● **WHAT TO PRODUCE**: Would you please return only the lines from the one with "Choose Payment Information" through the last line of the records below, leaving the pictures out?

(Dataset records)
◇ ◇ ◇ ◇ ◇

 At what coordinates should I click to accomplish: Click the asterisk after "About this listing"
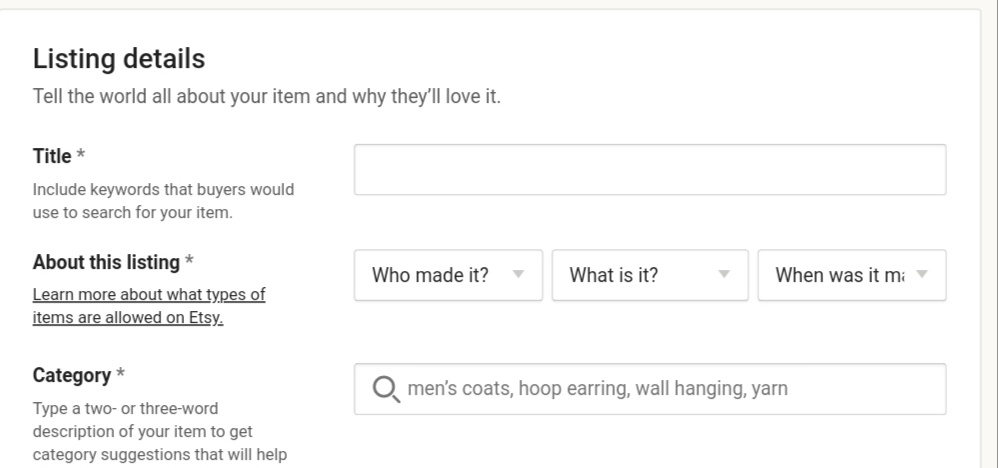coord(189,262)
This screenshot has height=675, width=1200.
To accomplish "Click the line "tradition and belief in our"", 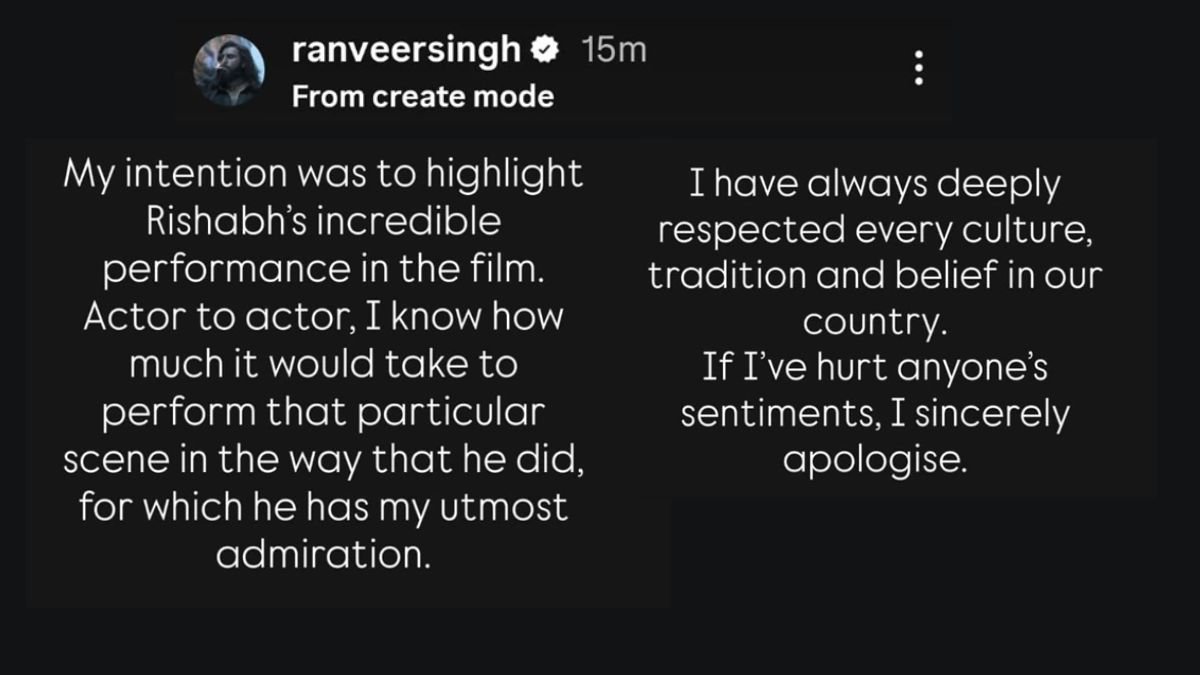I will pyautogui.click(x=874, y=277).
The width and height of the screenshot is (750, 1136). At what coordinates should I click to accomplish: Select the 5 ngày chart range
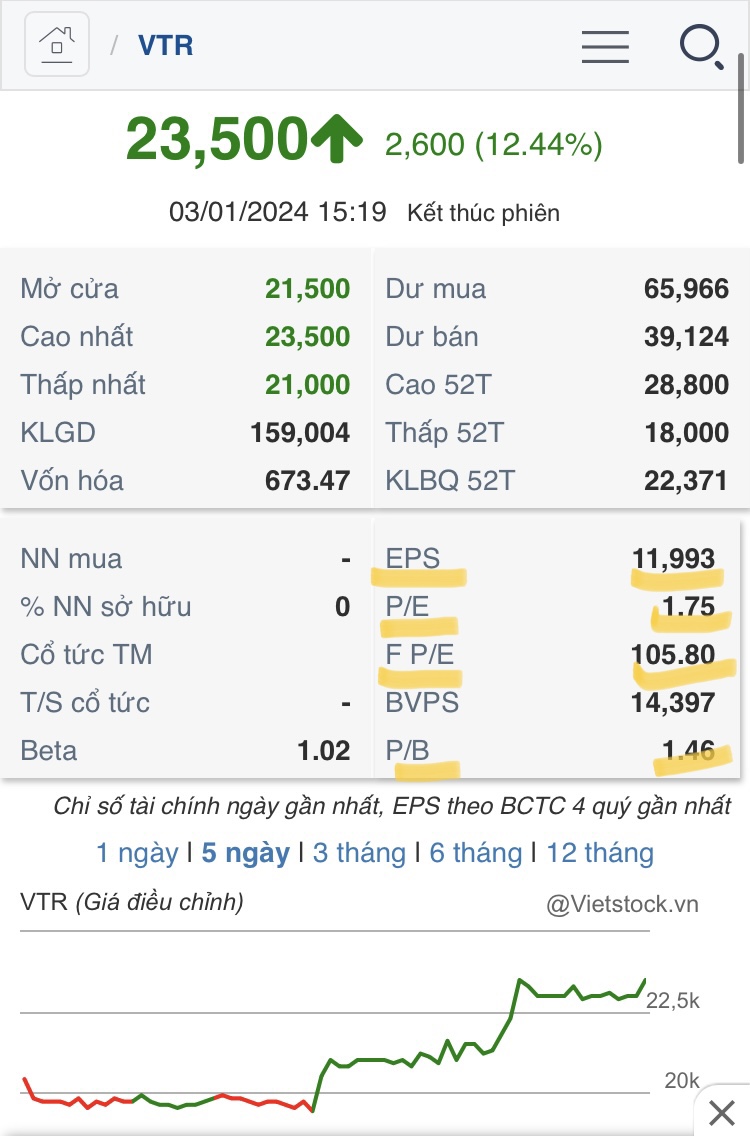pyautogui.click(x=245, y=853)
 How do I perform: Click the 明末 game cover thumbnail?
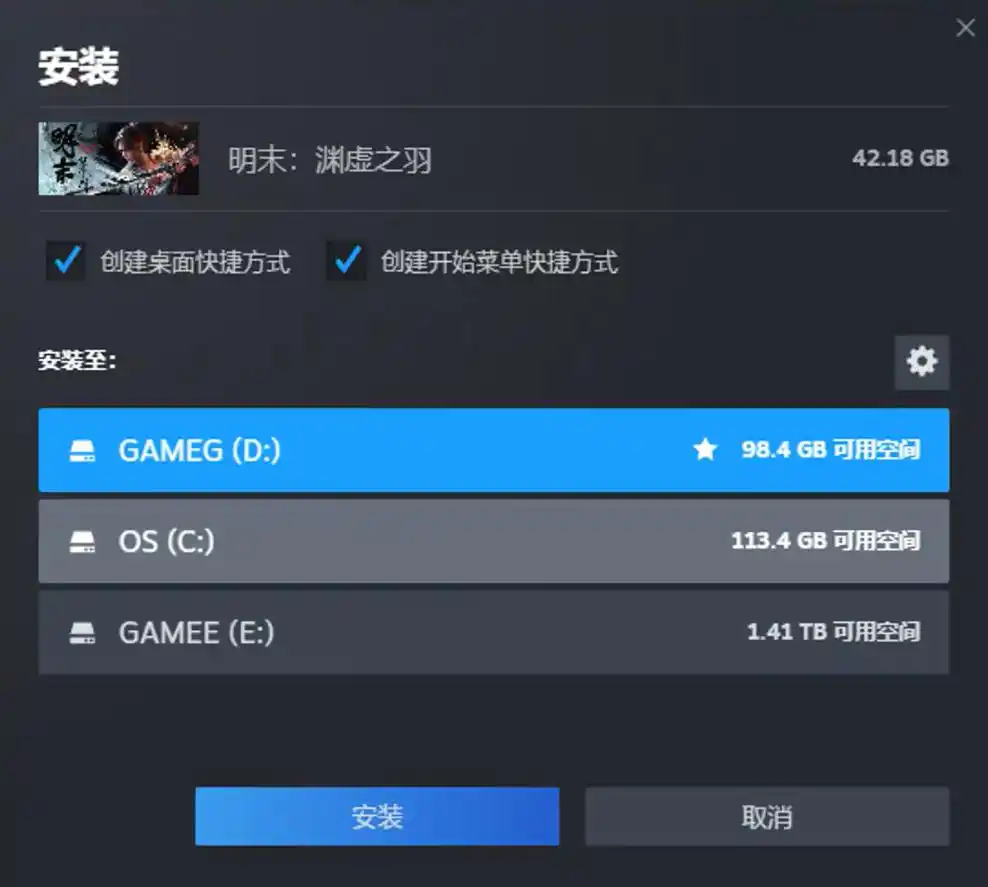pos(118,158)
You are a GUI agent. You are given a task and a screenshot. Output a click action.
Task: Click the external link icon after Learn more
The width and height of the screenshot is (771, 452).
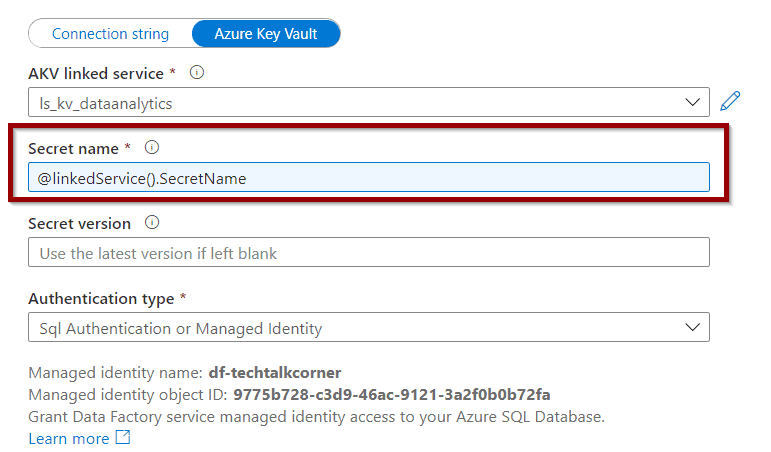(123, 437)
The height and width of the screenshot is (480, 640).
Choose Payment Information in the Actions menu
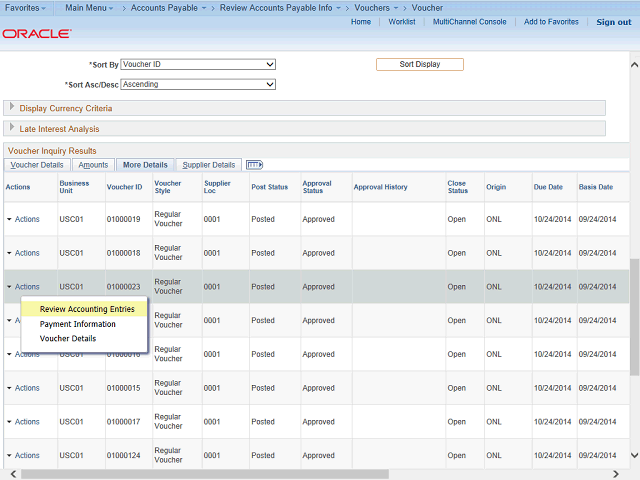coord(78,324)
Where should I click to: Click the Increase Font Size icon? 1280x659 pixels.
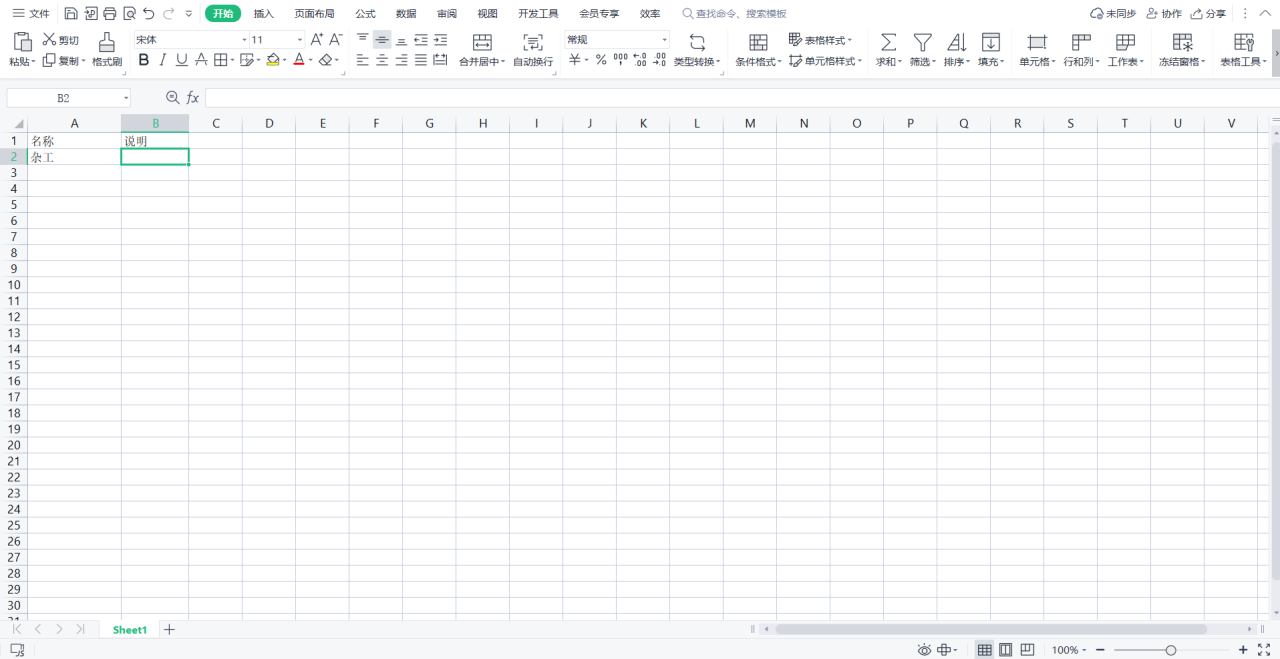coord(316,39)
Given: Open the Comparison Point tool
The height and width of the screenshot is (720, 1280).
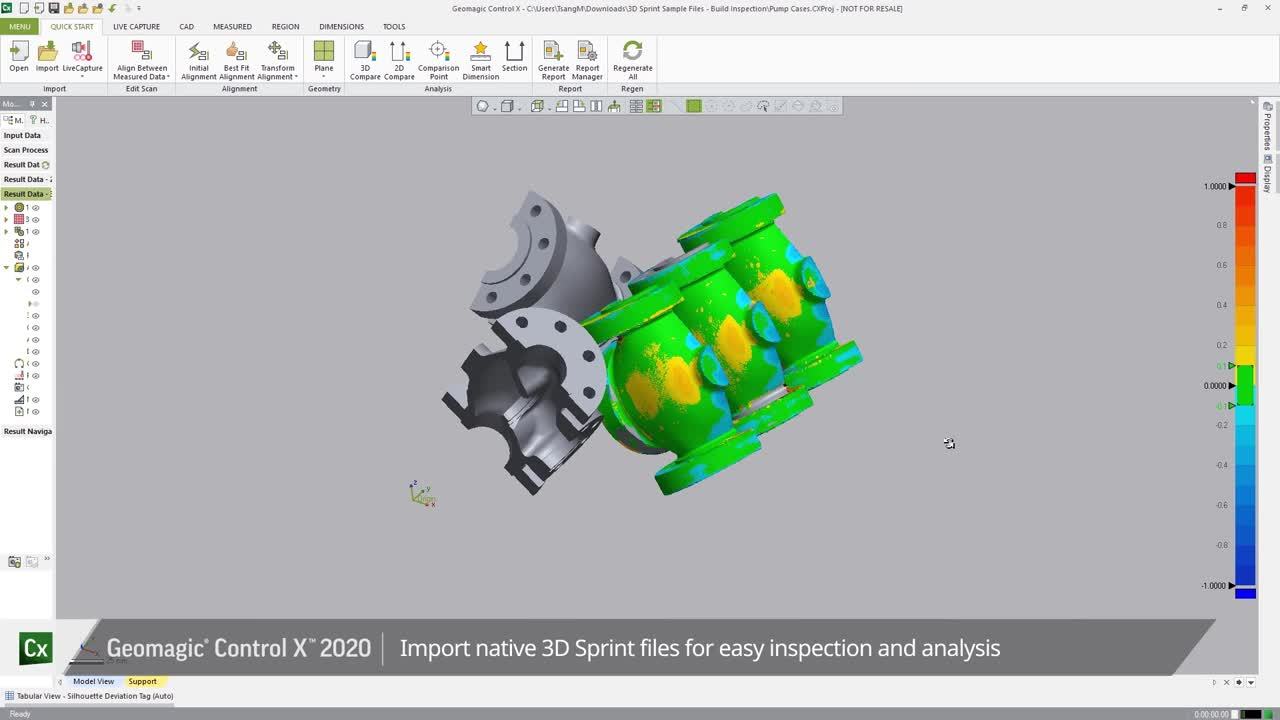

◇ ◇ ◇ ◇ ◇

● **RESPONSE TO THIS EXERCISE**:
Choose Payment Information in the Actions menu
coord(78,324)
Where should I click to: Click the Increase Font Size icon? 1280x659 pixels.
coord(316,39)
Given: Open the Comparison Point tool
The height and width of the screenshot is (720, 1280).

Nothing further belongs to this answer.